* The problem *
Display each line of the records that contains the word "text". Letter case must match.
┄┄┄┄┄┄┄┄┄┄
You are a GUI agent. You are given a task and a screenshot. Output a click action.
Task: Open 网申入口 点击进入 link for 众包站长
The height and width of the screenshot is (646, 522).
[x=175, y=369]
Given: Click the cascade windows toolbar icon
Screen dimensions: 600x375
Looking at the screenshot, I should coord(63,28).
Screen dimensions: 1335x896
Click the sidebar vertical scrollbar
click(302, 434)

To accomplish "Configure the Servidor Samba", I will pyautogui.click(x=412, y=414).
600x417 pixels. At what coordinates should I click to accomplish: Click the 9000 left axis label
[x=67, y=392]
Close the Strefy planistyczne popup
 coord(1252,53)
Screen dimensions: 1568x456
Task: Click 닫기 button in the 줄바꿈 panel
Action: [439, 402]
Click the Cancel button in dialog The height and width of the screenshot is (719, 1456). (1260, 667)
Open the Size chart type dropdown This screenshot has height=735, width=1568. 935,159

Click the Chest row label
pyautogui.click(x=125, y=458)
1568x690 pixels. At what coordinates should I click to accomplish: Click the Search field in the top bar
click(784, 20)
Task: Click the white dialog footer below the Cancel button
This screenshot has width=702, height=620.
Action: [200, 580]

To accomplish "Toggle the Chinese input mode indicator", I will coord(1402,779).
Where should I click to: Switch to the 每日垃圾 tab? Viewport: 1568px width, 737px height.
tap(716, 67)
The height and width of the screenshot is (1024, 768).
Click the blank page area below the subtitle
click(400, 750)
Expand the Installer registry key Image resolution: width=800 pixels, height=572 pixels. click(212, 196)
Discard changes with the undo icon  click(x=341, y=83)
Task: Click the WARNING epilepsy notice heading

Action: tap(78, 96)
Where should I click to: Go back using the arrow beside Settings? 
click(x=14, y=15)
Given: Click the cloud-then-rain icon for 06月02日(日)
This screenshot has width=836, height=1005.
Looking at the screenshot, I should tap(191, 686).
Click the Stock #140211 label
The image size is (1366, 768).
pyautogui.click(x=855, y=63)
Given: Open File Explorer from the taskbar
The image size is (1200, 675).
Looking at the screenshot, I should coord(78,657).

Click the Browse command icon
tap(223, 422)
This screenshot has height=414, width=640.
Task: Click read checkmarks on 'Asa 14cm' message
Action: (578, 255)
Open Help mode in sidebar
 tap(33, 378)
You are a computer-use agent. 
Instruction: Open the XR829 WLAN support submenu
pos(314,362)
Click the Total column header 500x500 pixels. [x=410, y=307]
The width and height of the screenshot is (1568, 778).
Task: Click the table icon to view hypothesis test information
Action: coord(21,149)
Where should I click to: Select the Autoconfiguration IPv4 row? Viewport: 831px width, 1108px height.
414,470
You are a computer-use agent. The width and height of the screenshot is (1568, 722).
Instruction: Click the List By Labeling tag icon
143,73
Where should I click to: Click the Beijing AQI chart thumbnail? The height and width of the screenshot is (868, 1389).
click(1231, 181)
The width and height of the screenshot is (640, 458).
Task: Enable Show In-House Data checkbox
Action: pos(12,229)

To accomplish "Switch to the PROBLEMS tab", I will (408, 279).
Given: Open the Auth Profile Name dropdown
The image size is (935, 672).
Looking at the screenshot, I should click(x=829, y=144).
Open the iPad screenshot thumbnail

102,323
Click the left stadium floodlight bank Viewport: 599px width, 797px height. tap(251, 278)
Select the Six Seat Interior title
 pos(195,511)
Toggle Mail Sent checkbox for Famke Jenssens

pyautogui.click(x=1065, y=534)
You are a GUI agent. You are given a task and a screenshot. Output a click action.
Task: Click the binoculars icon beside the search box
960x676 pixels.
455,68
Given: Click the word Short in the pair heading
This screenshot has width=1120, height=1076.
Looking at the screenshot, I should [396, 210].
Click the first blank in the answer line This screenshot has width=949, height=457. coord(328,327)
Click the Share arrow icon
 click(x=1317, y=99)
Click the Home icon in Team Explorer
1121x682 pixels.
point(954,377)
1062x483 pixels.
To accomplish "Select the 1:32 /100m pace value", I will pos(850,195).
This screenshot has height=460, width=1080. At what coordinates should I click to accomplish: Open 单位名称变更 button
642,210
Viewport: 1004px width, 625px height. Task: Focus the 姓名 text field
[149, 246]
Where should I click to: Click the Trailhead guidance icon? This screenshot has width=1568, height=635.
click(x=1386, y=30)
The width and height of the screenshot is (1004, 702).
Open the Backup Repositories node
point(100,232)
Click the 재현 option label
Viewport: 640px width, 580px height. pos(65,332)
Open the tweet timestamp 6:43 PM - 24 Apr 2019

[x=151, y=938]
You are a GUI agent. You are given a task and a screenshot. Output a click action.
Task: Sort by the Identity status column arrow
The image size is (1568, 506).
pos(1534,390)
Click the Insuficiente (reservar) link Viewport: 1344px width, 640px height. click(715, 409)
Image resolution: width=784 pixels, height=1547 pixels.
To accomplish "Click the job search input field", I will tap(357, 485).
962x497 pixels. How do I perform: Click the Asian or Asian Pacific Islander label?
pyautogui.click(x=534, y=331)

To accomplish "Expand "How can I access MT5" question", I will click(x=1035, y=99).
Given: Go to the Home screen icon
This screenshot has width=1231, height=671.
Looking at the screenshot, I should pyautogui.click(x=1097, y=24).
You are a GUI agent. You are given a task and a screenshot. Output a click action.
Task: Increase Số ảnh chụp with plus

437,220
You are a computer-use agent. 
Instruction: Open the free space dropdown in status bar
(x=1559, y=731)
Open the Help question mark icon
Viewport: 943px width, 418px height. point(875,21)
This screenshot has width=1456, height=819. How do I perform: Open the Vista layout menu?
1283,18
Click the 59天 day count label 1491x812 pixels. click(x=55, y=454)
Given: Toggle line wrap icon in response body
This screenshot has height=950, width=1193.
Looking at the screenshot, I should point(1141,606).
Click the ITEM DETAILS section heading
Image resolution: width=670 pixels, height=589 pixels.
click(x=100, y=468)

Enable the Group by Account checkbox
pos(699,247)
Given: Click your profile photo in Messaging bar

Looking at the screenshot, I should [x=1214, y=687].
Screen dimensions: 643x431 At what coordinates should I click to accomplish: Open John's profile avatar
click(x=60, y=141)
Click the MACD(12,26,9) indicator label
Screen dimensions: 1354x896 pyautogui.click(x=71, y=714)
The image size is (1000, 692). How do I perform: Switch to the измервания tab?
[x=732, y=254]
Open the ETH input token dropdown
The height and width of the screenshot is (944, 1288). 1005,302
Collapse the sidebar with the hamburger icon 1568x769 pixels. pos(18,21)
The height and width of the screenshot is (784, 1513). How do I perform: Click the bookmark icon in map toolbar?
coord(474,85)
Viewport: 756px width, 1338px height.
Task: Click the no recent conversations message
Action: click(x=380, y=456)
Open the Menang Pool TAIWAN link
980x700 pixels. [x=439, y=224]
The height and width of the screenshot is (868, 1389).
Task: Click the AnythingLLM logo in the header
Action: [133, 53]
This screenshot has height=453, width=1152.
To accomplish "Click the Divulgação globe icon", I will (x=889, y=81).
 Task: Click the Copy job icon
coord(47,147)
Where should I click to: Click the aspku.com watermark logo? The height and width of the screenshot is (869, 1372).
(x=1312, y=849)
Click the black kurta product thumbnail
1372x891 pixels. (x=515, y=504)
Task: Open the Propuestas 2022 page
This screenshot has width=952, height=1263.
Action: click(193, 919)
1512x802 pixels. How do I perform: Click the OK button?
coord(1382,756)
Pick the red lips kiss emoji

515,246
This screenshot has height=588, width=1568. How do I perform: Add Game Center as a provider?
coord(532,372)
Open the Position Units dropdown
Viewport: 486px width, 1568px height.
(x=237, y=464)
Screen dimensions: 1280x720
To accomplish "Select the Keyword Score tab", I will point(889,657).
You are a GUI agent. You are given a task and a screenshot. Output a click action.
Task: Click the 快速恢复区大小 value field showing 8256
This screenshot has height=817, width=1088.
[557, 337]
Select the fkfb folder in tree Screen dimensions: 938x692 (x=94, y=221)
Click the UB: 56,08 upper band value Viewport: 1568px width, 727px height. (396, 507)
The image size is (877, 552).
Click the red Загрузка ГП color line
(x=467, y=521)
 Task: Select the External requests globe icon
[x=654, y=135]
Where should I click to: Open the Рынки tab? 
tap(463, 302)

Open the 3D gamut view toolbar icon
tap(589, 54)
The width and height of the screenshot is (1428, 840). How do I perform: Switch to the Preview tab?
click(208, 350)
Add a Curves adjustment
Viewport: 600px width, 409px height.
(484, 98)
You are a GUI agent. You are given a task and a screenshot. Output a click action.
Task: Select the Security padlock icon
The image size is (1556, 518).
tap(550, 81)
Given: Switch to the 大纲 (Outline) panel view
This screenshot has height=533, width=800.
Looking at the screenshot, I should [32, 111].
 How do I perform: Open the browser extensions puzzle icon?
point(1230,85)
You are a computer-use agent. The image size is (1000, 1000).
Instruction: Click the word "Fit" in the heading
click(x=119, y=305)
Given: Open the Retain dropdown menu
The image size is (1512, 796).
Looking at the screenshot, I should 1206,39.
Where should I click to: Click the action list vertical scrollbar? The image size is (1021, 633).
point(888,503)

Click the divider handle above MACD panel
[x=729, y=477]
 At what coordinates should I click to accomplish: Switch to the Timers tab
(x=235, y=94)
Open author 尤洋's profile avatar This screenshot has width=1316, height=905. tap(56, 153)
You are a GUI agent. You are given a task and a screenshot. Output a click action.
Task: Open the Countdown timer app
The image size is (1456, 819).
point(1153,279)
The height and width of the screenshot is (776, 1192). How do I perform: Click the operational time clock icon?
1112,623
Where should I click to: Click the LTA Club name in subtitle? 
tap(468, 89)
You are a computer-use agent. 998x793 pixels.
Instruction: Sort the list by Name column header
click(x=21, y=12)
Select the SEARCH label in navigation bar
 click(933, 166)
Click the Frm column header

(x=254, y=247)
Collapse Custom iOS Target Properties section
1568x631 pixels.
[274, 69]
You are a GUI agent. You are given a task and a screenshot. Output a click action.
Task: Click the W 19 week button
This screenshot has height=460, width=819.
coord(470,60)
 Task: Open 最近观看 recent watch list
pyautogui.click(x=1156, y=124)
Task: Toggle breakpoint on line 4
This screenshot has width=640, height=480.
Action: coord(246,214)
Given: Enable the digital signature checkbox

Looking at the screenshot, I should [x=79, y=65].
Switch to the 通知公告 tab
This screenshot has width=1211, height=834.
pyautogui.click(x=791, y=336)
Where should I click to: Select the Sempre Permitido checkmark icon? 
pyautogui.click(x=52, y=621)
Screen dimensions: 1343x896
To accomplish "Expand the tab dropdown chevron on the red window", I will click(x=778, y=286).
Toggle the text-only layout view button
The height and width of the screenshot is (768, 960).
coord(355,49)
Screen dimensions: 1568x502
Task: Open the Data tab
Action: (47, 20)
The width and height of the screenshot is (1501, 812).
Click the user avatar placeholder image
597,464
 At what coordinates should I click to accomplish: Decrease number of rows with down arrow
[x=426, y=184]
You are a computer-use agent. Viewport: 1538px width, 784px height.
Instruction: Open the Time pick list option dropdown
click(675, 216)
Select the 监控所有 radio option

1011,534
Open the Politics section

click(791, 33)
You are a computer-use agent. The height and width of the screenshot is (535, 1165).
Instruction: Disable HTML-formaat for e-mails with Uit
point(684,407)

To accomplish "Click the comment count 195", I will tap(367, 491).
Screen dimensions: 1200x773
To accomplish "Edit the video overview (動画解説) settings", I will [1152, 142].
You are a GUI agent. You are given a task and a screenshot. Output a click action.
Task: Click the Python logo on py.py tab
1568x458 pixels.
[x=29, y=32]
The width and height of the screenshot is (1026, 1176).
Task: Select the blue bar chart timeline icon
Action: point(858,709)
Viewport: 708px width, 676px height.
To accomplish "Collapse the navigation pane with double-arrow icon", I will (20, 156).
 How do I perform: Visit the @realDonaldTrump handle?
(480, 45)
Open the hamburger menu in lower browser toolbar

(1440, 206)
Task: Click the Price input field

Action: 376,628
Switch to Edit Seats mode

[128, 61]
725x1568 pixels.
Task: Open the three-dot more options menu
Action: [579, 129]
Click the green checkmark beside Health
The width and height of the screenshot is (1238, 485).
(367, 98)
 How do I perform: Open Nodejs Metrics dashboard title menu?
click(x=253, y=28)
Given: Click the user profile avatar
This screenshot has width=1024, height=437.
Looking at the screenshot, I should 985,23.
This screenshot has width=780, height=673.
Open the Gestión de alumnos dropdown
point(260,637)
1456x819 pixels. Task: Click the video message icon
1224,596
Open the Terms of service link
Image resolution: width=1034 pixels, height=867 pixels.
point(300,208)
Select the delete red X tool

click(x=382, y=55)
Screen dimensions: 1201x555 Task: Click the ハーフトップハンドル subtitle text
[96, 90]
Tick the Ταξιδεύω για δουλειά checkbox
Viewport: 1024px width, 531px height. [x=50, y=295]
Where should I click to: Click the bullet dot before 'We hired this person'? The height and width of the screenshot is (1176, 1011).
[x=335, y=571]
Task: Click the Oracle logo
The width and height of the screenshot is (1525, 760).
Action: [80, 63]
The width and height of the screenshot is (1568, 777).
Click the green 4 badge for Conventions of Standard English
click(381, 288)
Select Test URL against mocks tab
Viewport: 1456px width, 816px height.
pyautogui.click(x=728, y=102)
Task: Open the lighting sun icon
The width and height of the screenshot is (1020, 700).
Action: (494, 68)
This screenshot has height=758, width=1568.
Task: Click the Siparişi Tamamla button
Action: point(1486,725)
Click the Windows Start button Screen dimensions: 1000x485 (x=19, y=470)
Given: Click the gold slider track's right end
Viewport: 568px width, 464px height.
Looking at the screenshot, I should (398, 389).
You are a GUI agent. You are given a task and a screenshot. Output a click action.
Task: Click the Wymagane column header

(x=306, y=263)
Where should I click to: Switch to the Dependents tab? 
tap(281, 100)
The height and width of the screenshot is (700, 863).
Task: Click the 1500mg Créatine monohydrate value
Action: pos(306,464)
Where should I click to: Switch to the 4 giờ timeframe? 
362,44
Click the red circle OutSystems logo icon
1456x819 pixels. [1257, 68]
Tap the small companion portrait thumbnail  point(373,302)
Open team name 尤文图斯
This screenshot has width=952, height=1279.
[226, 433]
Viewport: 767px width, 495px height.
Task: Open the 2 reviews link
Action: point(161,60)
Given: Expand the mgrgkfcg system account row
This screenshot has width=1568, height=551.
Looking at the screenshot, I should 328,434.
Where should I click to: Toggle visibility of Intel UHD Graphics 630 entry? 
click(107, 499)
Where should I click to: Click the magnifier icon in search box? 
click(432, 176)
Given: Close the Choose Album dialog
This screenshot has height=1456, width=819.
┄┄┄┄┄┄┄┄┄┄
* Final result *
Viewport: 1004px width, 625px height. Task: Focus the 姓名 text field
Toggle the text-only layout view button
Screen dimensions: 1201x555 Task: Click the ハーフトップハンドル subtitle text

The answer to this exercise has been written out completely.